▸ WHAT TO PRODUCE: Please rewrite the lines from the start through the line holding "coord(847,17)", inclusive, substituting "computer-use agent" for "GUI agent" and leaving everything else unchanged.

▸ DATA PROVIDED:

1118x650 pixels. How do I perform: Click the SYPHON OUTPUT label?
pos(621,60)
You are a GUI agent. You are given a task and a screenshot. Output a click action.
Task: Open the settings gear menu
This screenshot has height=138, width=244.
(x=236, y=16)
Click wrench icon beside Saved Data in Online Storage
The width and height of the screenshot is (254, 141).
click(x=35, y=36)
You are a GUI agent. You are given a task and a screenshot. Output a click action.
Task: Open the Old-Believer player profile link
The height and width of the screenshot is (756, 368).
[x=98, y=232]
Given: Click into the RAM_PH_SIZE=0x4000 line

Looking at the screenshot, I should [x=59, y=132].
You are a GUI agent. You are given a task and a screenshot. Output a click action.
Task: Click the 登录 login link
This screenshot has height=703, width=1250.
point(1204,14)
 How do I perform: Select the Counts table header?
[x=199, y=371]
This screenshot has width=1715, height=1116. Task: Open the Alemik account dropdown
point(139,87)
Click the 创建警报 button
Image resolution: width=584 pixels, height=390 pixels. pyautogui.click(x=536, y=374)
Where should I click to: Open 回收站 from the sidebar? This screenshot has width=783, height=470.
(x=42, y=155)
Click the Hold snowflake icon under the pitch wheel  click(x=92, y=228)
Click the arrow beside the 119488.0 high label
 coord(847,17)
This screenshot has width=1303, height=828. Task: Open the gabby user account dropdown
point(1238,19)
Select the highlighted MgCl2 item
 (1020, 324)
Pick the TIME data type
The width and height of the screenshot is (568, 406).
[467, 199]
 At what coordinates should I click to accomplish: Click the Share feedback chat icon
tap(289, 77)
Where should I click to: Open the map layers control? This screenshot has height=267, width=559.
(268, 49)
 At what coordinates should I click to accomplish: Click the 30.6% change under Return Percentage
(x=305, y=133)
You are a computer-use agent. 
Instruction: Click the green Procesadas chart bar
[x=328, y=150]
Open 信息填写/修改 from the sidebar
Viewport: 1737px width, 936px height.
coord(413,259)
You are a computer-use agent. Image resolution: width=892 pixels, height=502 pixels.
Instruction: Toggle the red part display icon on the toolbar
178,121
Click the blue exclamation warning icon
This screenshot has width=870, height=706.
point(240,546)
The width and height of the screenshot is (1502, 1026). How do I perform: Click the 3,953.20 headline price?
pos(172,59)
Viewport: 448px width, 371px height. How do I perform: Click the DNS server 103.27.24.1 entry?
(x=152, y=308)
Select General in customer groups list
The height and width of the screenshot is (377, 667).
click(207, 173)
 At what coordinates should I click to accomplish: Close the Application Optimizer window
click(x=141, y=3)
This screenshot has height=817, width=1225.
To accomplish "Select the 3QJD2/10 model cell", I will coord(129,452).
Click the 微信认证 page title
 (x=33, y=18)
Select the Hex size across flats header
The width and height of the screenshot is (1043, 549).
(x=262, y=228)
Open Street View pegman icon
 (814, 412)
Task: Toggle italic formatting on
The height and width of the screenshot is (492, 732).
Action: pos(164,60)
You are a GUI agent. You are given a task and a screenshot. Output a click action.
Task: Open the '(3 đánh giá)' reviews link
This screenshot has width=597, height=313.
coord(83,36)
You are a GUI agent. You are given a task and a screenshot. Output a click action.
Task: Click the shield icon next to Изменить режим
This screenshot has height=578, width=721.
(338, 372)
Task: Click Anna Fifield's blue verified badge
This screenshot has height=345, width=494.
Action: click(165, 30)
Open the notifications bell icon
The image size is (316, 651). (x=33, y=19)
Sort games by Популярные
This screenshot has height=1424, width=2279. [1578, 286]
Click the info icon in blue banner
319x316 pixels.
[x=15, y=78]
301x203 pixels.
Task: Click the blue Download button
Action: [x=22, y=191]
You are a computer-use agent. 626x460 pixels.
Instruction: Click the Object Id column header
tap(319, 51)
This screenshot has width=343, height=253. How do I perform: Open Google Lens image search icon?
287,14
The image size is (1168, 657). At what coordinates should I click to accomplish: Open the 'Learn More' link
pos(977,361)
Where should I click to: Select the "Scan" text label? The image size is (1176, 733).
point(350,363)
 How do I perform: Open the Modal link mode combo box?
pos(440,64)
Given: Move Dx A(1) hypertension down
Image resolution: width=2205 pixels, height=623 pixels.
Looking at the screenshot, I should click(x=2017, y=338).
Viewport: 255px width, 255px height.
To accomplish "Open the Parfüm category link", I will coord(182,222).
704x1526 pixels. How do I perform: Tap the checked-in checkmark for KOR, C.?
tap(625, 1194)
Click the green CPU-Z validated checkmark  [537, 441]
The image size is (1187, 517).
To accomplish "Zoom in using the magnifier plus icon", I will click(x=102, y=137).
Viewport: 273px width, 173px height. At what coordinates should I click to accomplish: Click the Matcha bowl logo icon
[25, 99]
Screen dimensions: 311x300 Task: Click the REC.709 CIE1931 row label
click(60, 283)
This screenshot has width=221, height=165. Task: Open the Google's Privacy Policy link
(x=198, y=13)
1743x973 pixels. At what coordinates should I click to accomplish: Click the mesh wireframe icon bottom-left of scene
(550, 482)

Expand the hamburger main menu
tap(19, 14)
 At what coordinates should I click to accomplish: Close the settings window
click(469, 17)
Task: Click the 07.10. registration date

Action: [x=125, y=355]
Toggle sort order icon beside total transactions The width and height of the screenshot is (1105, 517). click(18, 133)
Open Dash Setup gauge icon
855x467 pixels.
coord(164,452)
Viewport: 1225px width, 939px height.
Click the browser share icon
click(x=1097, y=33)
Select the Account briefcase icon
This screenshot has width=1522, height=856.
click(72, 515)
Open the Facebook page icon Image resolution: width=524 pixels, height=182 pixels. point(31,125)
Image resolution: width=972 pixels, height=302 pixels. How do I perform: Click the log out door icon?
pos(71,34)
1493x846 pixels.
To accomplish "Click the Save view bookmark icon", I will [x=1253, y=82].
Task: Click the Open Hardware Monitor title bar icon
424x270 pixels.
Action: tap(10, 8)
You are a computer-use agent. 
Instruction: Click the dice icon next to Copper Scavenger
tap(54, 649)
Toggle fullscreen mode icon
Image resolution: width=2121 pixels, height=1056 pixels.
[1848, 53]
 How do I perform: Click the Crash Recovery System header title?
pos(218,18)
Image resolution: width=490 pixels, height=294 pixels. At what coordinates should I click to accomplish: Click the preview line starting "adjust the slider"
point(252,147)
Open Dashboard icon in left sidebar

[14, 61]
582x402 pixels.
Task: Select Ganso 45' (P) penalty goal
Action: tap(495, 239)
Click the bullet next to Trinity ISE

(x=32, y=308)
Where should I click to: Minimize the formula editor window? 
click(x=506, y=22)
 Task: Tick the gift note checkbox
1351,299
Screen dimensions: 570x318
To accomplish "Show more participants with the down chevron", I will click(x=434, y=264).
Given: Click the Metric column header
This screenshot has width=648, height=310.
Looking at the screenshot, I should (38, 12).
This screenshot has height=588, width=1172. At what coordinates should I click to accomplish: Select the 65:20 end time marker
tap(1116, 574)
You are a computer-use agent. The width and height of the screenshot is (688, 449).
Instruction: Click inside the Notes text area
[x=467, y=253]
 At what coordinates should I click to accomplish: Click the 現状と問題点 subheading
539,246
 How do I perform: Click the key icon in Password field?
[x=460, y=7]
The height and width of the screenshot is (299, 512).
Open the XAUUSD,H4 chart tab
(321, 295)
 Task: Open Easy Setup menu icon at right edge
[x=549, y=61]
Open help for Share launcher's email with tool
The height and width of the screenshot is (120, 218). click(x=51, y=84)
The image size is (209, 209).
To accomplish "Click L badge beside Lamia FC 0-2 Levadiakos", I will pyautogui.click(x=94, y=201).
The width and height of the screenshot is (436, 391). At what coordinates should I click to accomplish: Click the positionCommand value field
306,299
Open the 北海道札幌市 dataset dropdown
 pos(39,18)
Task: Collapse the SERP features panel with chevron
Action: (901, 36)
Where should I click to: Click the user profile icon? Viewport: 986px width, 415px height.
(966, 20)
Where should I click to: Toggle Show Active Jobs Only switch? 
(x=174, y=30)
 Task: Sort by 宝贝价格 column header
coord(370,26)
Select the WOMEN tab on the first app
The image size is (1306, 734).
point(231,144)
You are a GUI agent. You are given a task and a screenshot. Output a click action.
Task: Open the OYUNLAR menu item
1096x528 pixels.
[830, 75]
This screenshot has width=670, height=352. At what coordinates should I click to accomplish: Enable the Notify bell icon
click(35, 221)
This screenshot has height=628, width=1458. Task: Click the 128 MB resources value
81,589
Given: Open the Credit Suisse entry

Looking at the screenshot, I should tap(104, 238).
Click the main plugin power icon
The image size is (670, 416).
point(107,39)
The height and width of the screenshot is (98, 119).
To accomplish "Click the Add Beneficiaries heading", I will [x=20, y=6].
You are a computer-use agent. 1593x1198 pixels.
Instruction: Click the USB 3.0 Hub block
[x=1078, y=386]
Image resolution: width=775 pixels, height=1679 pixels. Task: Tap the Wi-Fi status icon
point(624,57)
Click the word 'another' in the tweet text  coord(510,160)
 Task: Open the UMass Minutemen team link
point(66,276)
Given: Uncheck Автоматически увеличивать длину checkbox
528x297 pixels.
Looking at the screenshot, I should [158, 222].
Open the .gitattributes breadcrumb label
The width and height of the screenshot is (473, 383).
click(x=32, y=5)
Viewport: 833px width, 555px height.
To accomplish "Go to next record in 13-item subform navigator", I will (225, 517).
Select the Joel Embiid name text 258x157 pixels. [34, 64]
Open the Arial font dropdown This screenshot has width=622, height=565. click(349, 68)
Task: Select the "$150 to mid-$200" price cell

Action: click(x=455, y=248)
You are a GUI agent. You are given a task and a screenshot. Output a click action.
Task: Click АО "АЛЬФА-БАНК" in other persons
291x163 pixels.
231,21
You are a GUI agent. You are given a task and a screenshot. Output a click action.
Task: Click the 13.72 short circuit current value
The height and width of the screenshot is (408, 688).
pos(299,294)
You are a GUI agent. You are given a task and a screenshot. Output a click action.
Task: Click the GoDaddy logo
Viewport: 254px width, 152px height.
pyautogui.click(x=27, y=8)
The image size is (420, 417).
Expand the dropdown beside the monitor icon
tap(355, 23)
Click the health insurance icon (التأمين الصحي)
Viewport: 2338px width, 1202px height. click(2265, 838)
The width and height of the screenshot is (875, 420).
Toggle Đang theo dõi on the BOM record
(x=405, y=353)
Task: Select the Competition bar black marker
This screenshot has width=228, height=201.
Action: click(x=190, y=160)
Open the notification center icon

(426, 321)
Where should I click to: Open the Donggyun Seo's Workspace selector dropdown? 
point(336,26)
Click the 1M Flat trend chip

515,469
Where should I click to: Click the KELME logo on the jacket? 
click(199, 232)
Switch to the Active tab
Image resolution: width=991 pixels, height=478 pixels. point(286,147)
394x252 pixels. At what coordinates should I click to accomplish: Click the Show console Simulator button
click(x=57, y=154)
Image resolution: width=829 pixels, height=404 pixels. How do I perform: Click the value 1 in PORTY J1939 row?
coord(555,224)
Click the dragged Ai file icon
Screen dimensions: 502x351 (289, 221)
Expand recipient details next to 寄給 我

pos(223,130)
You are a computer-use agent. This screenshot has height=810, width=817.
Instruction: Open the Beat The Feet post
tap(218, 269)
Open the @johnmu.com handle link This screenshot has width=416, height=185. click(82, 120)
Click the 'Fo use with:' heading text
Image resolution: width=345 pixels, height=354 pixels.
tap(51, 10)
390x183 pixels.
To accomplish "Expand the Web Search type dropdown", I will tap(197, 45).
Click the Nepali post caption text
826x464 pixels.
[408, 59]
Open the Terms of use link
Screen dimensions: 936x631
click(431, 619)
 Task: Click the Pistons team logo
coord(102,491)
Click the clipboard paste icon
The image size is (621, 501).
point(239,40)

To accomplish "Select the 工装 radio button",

▸ PROBLEM SOLUTION:
1118x650 pixels. How do I perform: Click the SYPHON OUTPUT label?
pos(621,60)
You are a computer-use agent. You are given a task and a screenshot. Output a click action.
Task: Open the settings gear menu
This screenshot has height=138, width=244.
(x=236, y=16)
Click wrench icon beside Saved Data in Online Storage
The width and height of the screenshot is (254, 141).
click(x=35, y=36)
You are a computer-use agent. You are given a task and a screenshot. Output a click action.
Task: Open the Old-Believer player profile link
The height and width of the screenshot is (756, 368).
[x=98, y=232]
Given: Click into the RAM_PH_SIZE=0x4000 line

Looking at the screenshot, I should [x=59, y=132].
You are a computer-use agent. You are given a task and a screenshot. Output a click action.
Task: Click the 登录 login link
This screenshot has height=703, width=1250.
point(1204,14)
 How do I perform: Select the Counts table header?
[x=199, y=371]
This screenshot has width=1715, height=1116. Task: Open the Alemik account dropdown
point(139,87)
Click the 创建警报 button
Image resolution: width=584 pixels, height=390 pixels. pyautogui.click(x=536, y=374)
Where should I click to: Open 回收站 from the sidebar? This screenshot has width=783, height=470.
(x=42, y=155)
Click the Hold snowflake icon under the pitch wheel  click(x=92, y=228)
Click the arrow beside the 119488.0 high label
 coord(847,17)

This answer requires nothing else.